Pflichtaufgabe a:
Warum können sich laut dem Text zur Potenzialentfaltung nicht alle Anlagen eines Menschen beim Aufwachsen voll entfalten, und welche Folge zieht der Text daraus?

=== Text zum Lesen ===

Theater-Unterricht und -pädagogik fördern Potenzialentfaltung von Menschen
In der Literatur wird manchmal behauptet, man dürfe die Kinder nicht in die Schule schicken, dürfe sie nicht erziehen und soll die Kinder weitgehend in Ruhe lassen, das käme ihrer Potenzialentfaltung entgegen. Begründung: Alle Kinder seien hochbegabt.
Aber: Nicht nur Lebenserfahrung bestätigt, dass nicht alle Kinder „hochbegabt“ sind und sein können. Nicht einmal alle Anlagen eines Menschen können sich beim Aufwachsen voll umfänglich entfalten, da sie sich dabei gegenseitig behindern und begrenzen. Deshalb spezialisiert sich der Mensch auf die Entfaltung nur einiger Anlagen.
Hat ein Mensch das Potenzial für Muskelwachstum und gleichzeitig die Anlagen für eine Sensorik im feinmotorischen Bereich, womöglich noch das Potenzial, komplex, vernetzt und kreativ zu denken, so kann er nicht das gesamte Potenzial zur vollen Entfaltung bringen. Es ist schwer vorstellbar, dass ein muskelbepackter Turner, Schmied, Gewichtheber oder Eisenbieger gleichzeitig seine feinmotorischen Anlagen als Uhrmacher, Pianist oder Chirurg voll entfalten und/ oder/ außerdem zum anerkannten Romancier avancieren kann.

=== Material zur Aufgabe ===

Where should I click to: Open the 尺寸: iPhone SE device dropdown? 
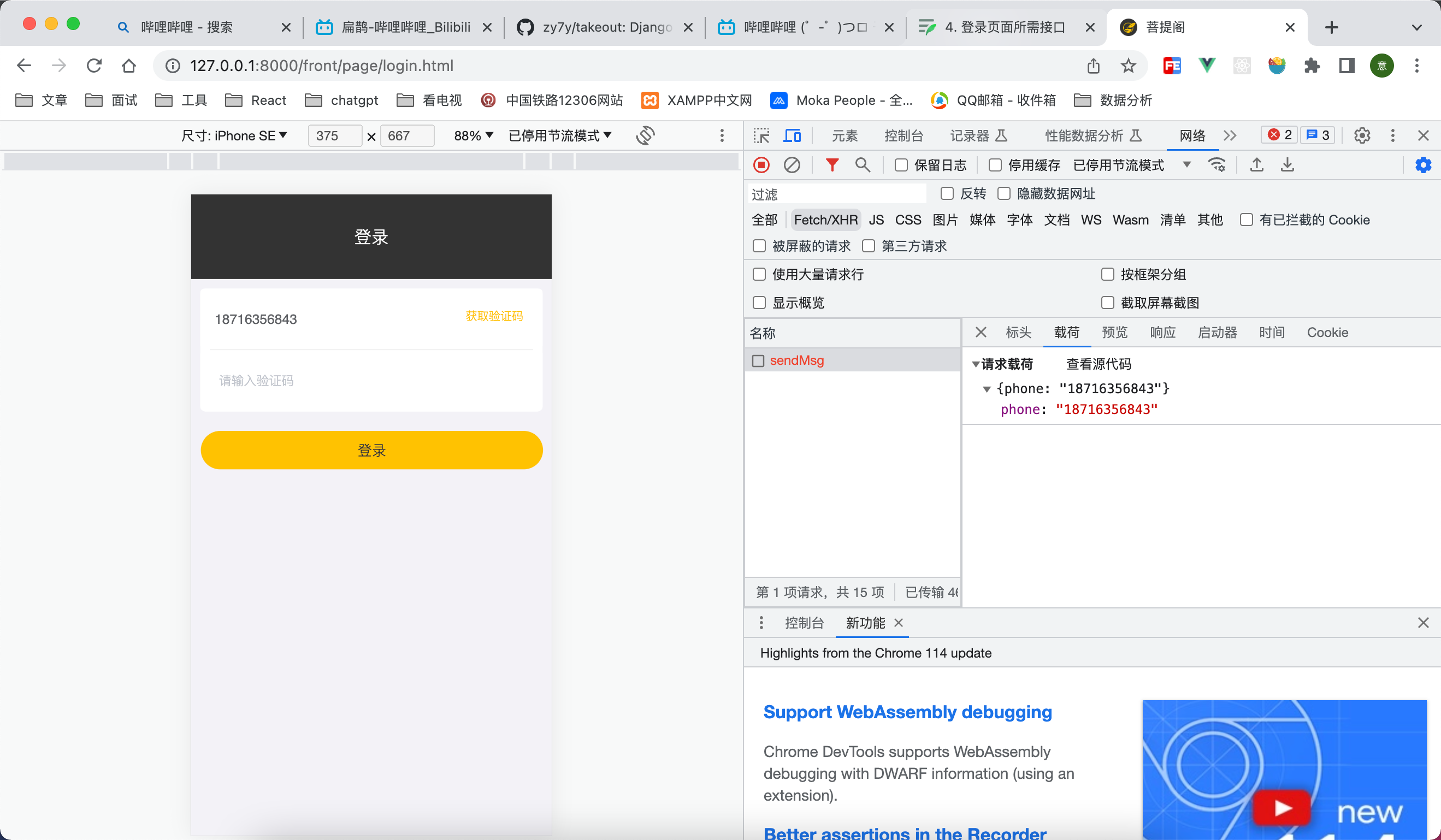click(x=234, y=135)
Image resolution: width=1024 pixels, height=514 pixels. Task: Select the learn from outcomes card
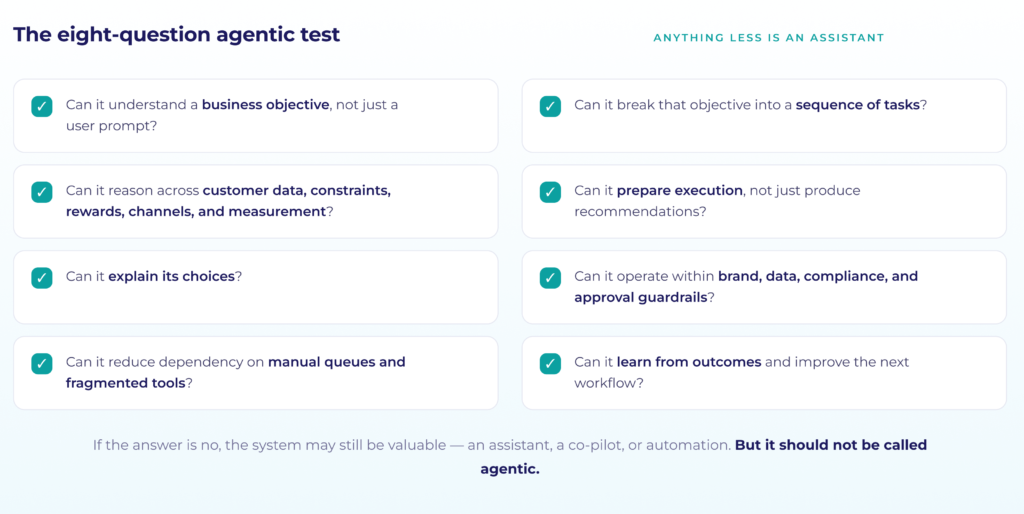764,373
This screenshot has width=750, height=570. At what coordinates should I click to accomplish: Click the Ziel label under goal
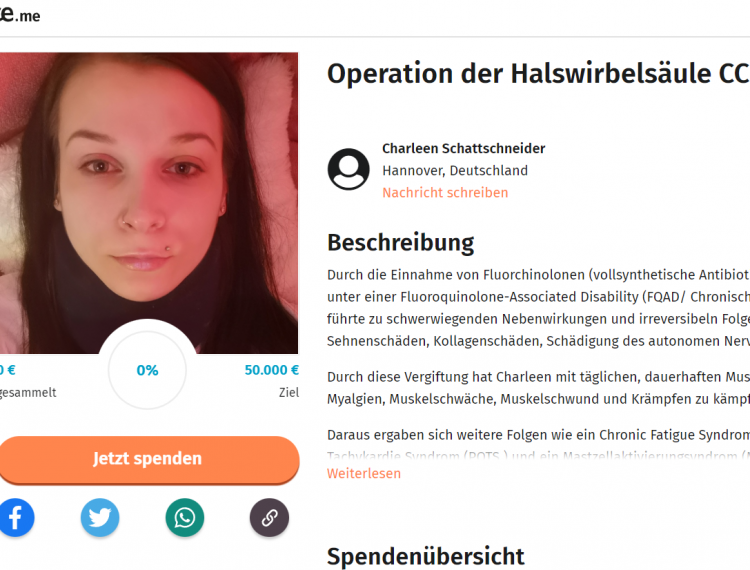[289, 393]
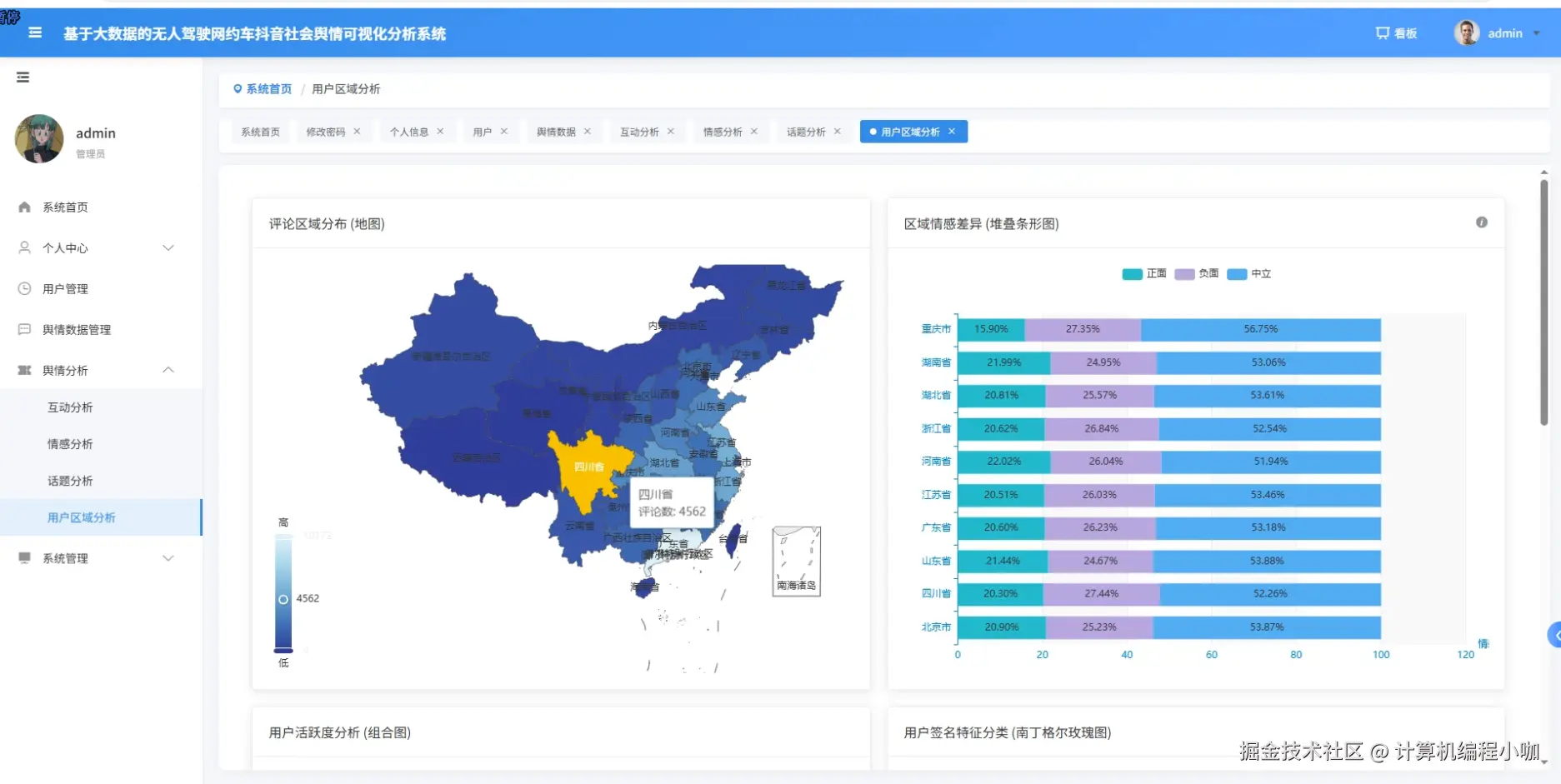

===

Pflichtaufgabe b:
Gib die gesamte Auflistung oben erneut wieder und ersetze darin „dropdown“ durch „drop-down list“, ohne sonst etwas zu verändern. Die Bilder lässt du in deiner Antwort weg.

Vollständige Antwort a:
Die Anlagen eines Menschen behindern und begrenzen sich beim Aufwachsen gegenseitig, sodass sie sich nicht alle voll umfänglich entfalten können. Deshalb spezialisiert sich der Mensch auf die Entfaltung nur einiger Anlagen.

Vollständige Antwort b:
Where should I click to: Open the 尺寸: iPhone SE device drop-down list? 
click(x=234, y=135)
Image resolution: width=1024 pixels, height=514 pixels. Task: Select the learn from outcomes card
764,373
This screenshot has width=750, height=570. At what coordinates should I click to accomplish: Click the Ziel label under goal
[289, 393]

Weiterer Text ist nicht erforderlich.